Luizão

Personal information
- Full name: Luiz Antonio Ribeiro
- Date of birth: 22 October 1968 (age 56)
- Place of birth: São Paulo
- Height: 1.89 m (6 ft 2 in)
- Position(s): Midfielder

Team information
- Current team: Juventus U-20 (manager)
- Number: 8

Youth career
- 1988-1992: Juventus

Senior career*
- Years: Team / Apps / (Gls)
- 1992-1995: Juventus
- 1995: Portuguesa
- 1996-1998: Cruzeiro
- 1999: Vila Nova
- 2000: São Caetano

Managerial career
- 2004-2015: Juventus (youth squads)
- 2015-2019: Brazil Women's U-17
- 2019: Juventus U-20

= Luizão (footballer, born 1968) =

Brazilian footballer and manager

Luiz Antonio Ribeiro, better known as Luizão (born 22 October 1968 in Sâo Paulo), is a football manager and a former Brazilian footballer who used to play as a midfielder.

==Career==
During the 1990s he played for several traditional Brazilian clubs such as C.A Juventus, Cruzeiro, Portuguesa, A.D. São Caetano, Comercial-RP and Vila Nova.

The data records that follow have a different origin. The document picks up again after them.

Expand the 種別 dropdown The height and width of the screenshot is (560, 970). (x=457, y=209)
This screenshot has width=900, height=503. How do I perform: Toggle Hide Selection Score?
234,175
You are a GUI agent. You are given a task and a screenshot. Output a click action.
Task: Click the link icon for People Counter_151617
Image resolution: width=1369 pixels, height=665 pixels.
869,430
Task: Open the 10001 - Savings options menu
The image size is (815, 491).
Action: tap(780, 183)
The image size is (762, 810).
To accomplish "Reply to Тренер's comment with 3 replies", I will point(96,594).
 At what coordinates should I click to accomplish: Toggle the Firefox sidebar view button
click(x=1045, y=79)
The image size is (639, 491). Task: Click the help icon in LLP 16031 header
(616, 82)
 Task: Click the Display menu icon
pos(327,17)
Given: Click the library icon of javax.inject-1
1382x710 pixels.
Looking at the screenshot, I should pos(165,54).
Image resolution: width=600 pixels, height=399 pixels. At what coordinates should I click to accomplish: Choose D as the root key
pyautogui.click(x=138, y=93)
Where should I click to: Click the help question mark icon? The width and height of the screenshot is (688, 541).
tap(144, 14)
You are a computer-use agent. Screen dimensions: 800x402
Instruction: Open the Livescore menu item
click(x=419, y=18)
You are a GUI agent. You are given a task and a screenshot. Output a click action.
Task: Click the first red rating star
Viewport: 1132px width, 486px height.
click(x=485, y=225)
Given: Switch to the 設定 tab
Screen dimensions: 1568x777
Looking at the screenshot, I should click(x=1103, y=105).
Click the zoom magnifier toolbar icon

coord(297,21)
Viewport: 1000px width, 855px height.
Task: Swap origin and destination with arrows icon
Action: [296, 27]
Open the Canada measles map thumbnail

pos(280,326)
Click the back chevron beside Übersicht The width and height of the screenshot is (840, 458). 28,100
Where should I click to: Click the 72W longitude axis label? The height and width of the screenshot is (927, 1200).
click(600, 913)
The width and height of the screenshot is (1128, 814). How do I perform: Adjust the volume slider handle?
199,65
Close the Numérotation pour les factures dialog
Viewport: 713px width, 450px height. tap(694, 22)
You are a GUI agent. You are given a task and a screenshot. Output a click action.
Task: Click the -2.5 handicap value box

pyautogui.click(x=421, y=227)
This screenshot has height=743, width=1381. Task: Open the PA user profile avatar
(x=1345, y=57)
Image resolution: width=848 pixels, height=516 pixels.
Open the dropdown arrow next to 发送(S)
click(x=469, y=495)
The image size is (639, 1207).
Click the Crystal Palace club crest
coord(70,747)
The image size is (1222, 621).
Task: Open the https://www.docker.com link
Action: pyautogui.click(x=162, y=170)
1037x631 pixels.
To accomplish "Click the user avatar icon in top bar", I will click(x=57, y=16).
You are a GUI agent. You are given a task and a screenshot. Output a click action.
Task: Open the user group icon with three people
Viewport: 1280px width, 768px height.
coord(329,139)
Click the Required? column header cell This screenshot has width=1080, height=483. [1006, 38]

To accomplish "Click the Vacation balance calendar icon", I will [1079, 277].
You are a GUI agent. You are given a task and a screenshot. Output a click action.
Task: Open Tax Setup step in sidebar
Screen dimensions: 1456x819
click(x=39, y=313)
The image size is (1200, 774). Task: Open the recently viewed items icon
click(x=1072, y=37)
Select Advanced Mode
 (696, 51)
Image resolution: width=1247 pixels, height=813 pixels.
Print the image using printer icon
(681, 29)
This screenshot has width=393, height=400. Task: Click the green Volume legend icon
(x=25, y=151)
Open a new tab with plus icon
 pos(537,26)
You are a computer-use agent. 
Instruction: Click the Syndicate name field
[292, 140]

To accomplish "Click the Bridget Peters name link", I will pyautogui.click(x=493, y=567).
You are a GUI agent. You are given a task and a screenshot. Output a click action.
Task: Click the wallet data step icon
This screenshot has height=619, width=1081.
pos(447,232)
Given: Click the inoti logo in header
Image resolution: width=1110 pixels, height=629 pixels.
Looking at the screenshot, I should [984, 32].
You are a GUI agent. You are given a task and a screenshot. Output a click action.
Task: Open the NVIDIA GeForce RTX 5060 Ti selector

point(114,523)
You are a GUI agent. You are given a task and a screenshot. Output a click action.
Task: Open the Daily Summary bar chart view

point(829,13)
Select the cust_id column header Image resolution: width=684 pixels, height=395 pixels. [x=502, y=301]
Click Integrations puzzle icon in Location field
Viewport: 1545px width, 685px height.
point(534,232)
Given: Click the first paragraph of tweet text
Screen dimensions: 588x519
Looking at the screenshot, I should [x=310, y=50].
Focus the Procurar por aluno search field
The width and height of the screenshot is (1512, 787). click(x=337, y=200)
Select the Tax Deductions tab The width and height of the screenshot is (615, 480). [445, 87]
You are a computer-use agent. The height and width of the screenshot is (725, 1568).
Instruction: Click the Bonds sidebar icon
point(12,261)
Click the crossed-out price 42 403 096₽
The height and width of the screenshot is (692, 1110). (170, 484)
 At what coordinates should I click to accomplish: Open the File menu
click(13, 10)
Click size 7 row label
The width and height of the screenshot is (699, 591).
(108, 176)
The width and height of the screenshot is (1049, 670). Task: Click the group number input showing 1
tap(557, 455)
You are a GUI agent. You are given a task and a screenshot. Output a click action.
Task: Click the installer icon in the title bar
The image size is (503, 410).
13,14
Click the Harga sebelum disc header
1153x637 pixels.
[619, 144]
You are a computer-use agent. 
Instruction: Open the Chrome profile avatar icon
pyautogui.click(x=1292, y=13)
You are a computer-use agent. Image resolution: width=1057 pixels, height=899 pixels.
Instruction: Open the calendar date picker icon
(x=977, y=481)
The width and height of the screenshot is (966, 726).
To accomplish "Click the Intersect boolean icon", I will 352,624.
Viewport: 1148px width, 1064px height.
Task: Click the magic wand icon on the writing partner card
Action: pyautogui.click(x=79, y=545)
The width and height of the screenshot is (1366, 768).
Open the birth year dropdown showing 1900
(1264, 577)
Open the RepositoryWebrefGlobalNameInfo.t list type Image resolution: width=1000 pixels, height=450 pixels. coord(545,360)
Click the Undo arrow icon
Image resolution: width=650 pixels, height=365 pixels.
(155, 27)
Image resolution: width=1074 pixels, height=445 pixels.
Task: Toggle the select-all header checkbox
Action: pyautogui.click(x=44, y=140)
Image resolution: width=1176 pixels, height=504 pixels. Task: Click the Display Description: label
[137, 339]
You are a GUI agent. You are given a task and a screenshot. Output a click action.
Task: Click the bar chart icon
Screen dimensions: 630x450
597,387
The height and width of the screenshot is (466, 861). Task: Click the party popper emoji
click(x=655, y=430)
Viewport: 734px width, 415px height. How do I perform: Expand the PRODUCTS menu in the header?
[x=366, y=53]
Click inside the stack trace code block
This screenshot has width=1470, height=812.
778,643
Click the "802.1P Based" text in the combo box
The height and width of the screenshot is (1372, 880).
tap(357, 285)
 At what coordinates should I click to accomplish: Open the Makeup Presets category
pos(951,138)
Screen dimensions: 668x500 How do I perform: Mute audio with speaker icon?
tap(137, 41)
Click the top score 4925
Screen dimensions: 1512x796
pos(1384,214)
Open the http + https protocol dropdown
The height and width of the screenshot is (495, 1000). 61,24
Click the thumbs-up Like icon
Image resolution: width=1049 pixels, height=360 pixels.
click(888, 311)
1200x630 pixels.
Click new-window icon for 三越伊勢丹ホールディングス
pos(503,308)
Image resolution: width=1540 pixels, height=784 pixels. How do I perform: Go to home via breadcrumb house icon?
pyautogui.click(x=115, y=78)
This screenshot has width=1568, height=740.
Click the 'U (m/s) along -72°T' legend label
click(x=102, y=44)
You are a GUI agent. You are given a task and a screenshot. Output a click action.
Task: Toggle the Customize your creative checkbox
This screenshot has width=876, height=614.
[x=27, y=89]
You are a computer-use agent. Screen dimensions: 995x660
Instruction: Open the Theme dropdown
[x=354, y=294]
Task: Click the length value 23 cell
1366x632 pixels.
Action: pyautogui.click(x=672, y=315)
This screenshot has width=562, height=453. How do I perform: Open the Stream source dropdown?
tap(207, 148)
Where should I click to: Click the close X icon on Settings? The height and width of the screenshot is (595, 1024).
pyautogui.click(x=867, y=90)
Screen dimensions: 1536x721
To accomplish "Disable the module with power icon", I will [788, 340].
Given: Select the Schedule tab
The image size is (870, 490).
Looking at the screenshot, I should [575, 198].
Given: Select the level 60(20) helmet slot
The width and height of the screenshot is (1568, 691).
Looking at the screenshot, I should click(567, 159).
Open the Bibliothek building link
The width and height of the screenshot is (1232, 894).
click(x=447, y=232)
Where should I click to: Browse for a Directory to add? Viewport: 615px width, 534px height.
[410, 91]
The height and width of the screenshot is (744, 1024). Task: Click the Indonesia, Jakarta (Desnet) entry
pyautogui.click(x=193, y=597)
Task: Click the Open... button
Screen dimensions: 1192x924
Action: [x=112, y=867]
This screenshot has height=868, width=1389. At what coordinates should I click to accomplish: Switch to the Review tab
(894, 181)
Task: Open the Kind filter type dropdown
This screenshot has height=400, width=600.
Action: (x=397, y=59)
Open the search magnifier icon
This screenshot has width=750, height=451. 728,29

After finishing his career as a football player, he started a career as a football coach. From 2015 until 2019 he was the Brazil women's national under-17 football team coach in the 2016 FIFA U-17 Women's World Cup and 2018 FIFA U-17 Women's World Cup.

In 2020 he became the Juventus u-20 coach.